Bread, Tea, and Unspoken Expectations: The Cost of Love with Michael
“You know, Naomi, I’ll Venmo you for the bread.”
That’s what Michael said last Thursday, as he watched me unload grocery bags onto the kitchen counter. The fluorescent light flickered above us, casting weird shadows as I stacked the same old things: eggs, milk, coffee, a loaf of sourdough, strawberries, that oat milk he likes. I paused in the middle of putting away the cheese, the cold plastic sweating in my hand.
“Just bread?” I asked, trying to keep my tone light.
He didn’t look up from his phone. “Yeah, I mean, you said you wanted me to pick up bread. So I’ll pay you back.”
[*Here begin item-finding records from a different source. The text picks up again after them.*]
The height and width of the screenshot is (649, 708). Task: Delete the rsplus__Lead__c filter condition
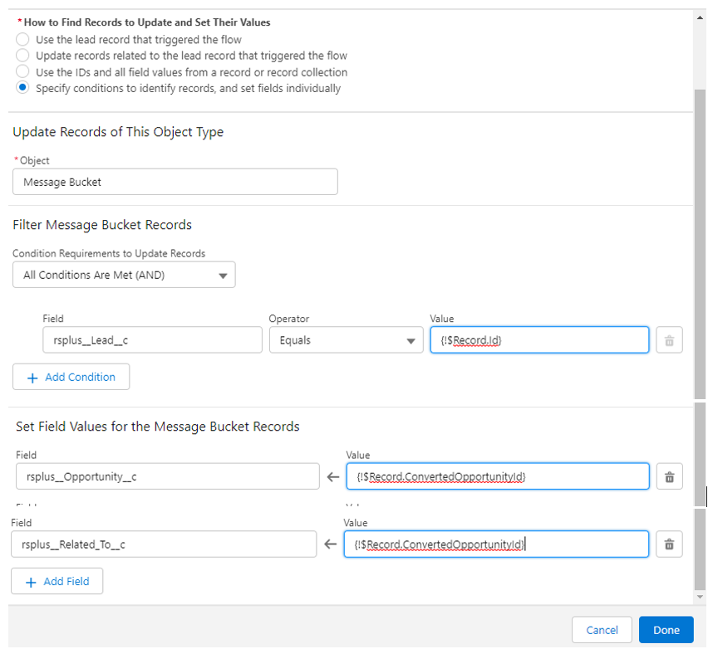pos(669,340)
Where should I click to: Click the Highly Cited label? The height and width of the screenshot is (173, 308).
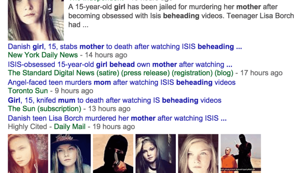[x=27, y=127]

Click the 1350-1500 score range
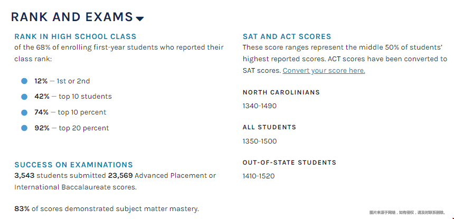pos(259,141)
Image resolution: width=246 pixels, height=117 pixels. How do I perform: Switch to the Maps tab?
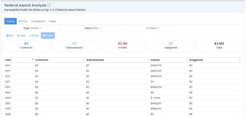click(x=53, y=21)
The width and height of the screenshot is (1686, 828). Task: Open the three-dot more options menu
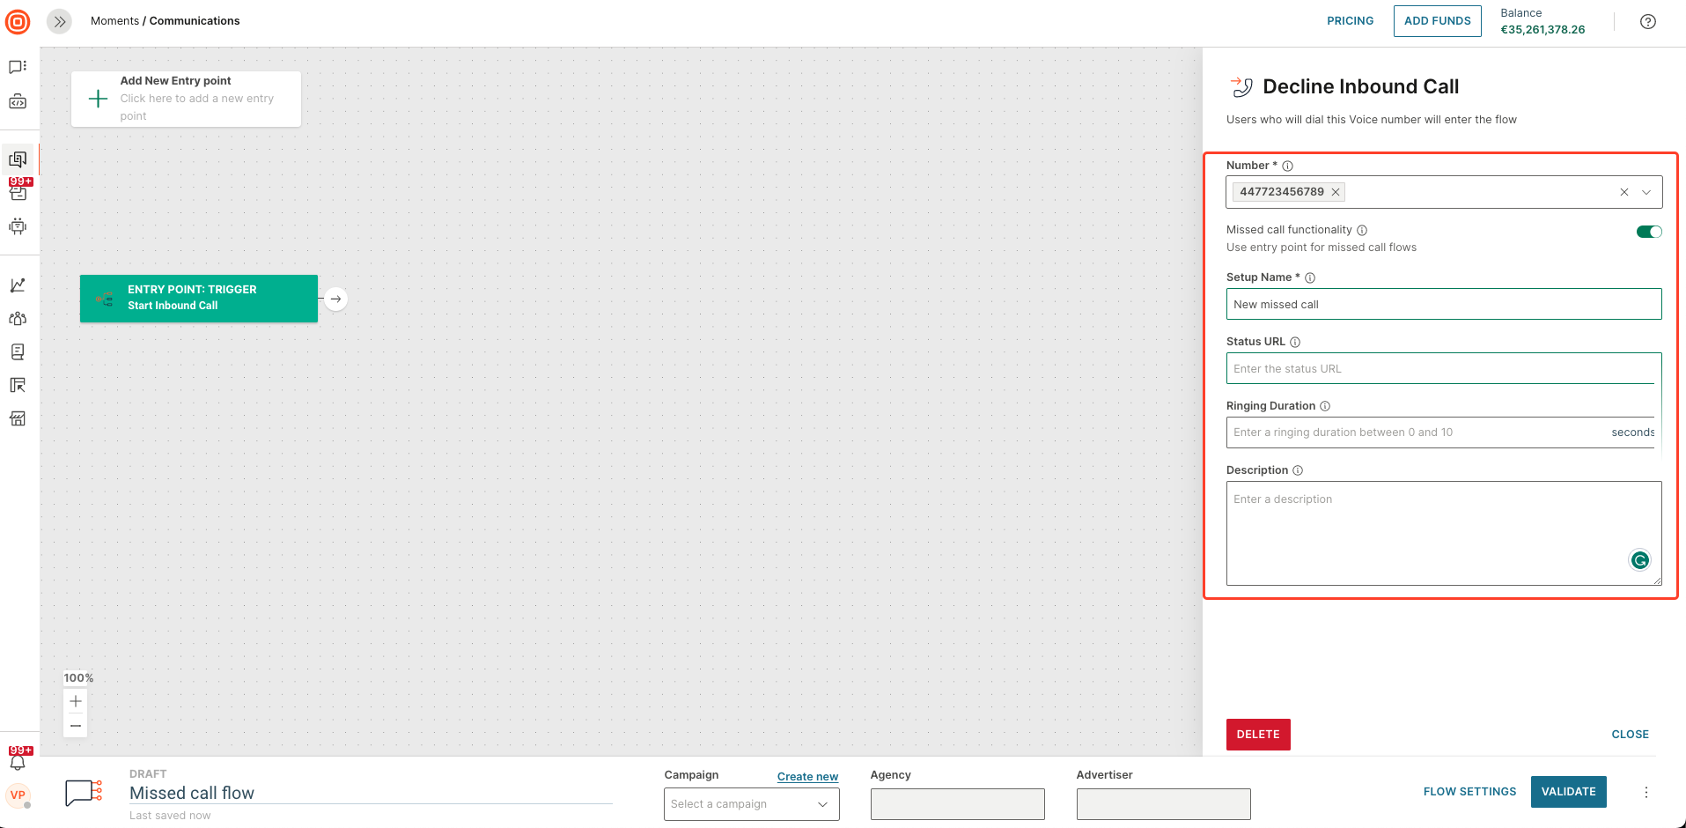(1646, 792)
I wanted to laugh—maybe even scream. Or both. Instead, I nudged the fridge shut with my hip and tried to breathe through the familiar pressure in my chest. It wasn’t about bread, not really. It was about the slow, invisible tally of every dollar I spent and every time he didn’t notice.
Let me back up. My name is Naomi, and I met Michael three years ago at a friend’s Fourth of July barbecue in St. Paul. He was charming, funny, leaned in when I talked. By December, we were living together in a cozy duplex with creaky floors and a view of the neighbor’s rusty trampoline. At first, sharing our lives—and the bills—felt easy. We split rent, utilities, Netflix. But groceries? Somehow, that always ended up on me, and I didn’t mind—until I did.
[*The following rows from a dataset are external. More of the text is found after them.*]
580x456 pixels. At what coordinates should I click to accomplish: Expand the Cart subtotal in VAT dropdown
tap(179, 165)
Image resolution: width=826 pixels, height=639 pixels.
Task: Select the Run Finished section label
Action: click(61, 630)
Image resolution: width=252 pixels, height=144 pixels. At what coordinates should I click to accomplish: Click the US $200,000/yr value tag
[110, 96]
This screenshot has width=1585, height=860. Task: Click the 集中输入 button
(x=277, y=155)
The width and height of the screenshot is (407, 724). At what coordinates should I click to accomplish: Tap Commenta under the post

The first time I noticed it was a Tuesday after work. I was tired, cranky, and when I opened the fridge, it was empty except for a jar of pickles. Michael wandered in, hungry, and asked, “Did you go to the store?” I shrugged, too exhausted to argue, and ordered pizza. But from then on, the pattern grew. I’d restock the fridge, he’d eat, and his only contribution was sometimes brewing a pot of tea with bags I’d bought.
Last month, I decided to keep track. I wrote down everything I bought: coffee, cereal, apples, chicken, the almond butter he eats by the spoonful, that fancy kombucha he likes, even the $4.99 box of his favorite herbal tea. In six weeks, I’d spent over $400. Michael? He bought bread—once—because I texted him a reminder.
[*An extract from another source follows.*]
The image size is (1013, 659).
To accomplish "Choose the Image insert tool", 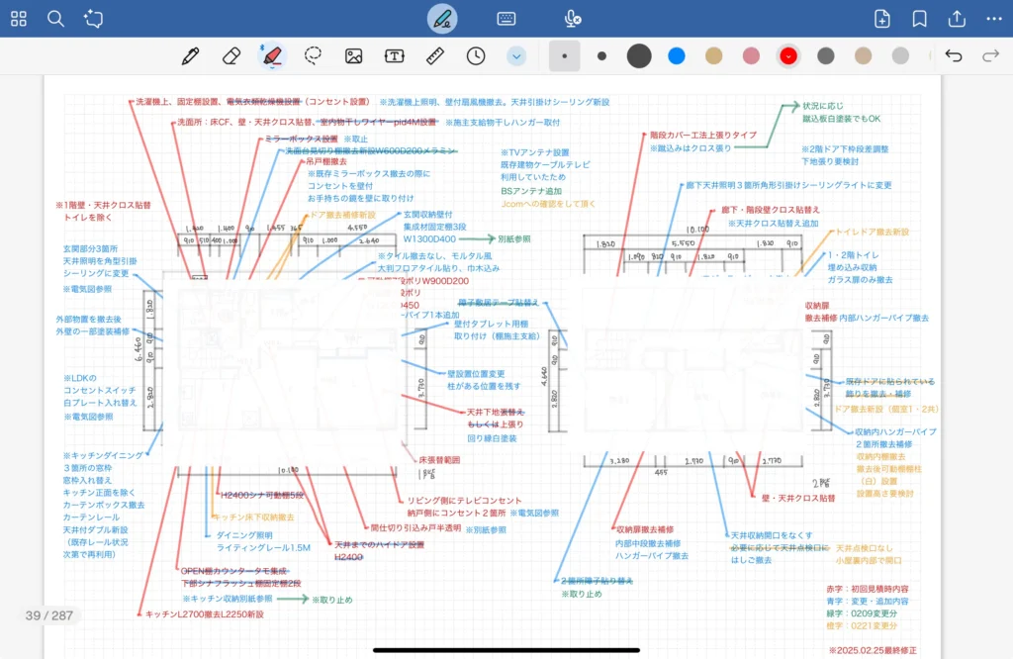I will [353, 55].
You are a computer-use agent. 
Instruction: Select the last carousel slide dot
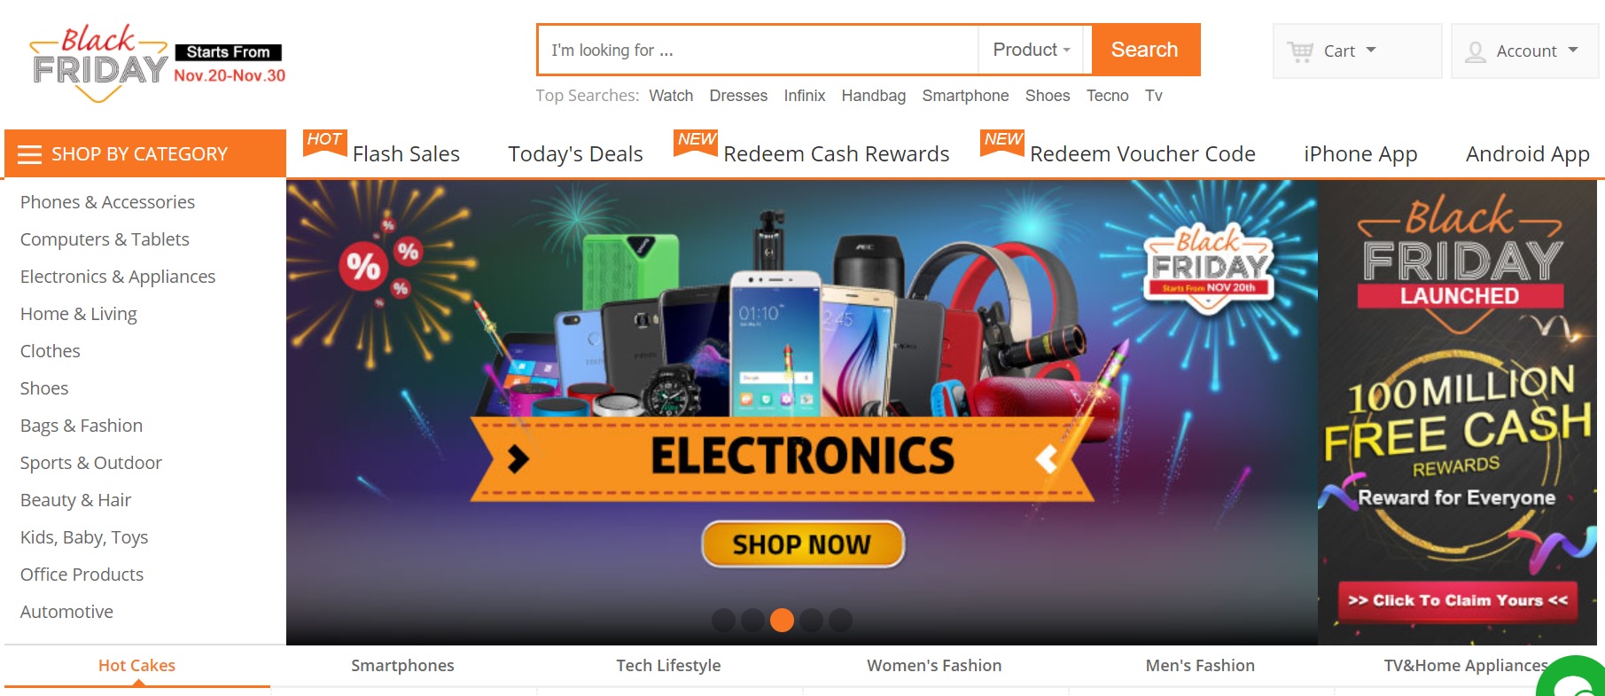pos(840,620)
It’s not that Michael is cheap. He’s generous with his friends, always picking up the tab for beers or concert tickets. But when it comes to us, to our home, he just… doesn’t think about it. Or maybe he does, and he’s just used to someone else handling it.
One night, after another silent dinner, I tried to bring it up. My voice shook as I asked, “Do you ever think about splitting groceries? I feel like I’m always the one paying.”
He frowned, surprised. “But you like shopping. You always say you want to pick out the produce.”
“That doesn’t mean I want to pay for everything,” I said, a little sharper than I meant to.
He looked hurt. “I just didn’t realize. Why didn’t you say something sooner?”
I wanted to scream, but all I could do was whisper, “I shouldn’t have to.”
The next morning, he left a five-dollar bill on the counter. For the bread, I guessed. I stared at it, feeling smaller than ever.
Our friends notice, too. At brunch, I joked about Michael’s legendary ability to avoid grocery shopping. Our friend Sarah laughed. “Men are like that! My Kyle never buys toilet paper.” But something in her eyes said she knew it wasn’t funny.
My mom called the next night. “How’s Michael?” she asked. I hesitated, then blurted out the whole story. She sighed, her voice soft. “Naomi, don’t let yourself become invisible. This is how resentment starts.”
I started noticing other things: how Michael never cleans the coffee maker, how he leaves his socks on the couch, how he expects gratitude for small gestures but doesn’t see the work piling up on my side. I wondered if this was just about groceries, or if it was about the invisible labor women carry—always smoothing things over, always making life easier for everyone else.
Last week, I tried again. “Michael, I need you to help more—not just with money, but with noticing. With caring.”
He looked at me, finally really looked. “I’m sorry, Naomi. I… I didn’t know you felt this way. I’ll try to do better.”
But what does ‘better’ mean? Is it Venmo-ing me $10 every week, or is it realizing that partnership means seeing the other person’s effort? Is it asking what we need, or just finally buying the damn tea without being told?
I sit at the kitchen table now, staring at the receipt from today’s shopping trip. I love Michael, but sometimes love feels like a list of things I’m expected to do. I wonder if I’m expecting too much, or if I’m finally seeing clearly.
Does anyone else feel this way? When does giving become giving in? When does love start to cost too much?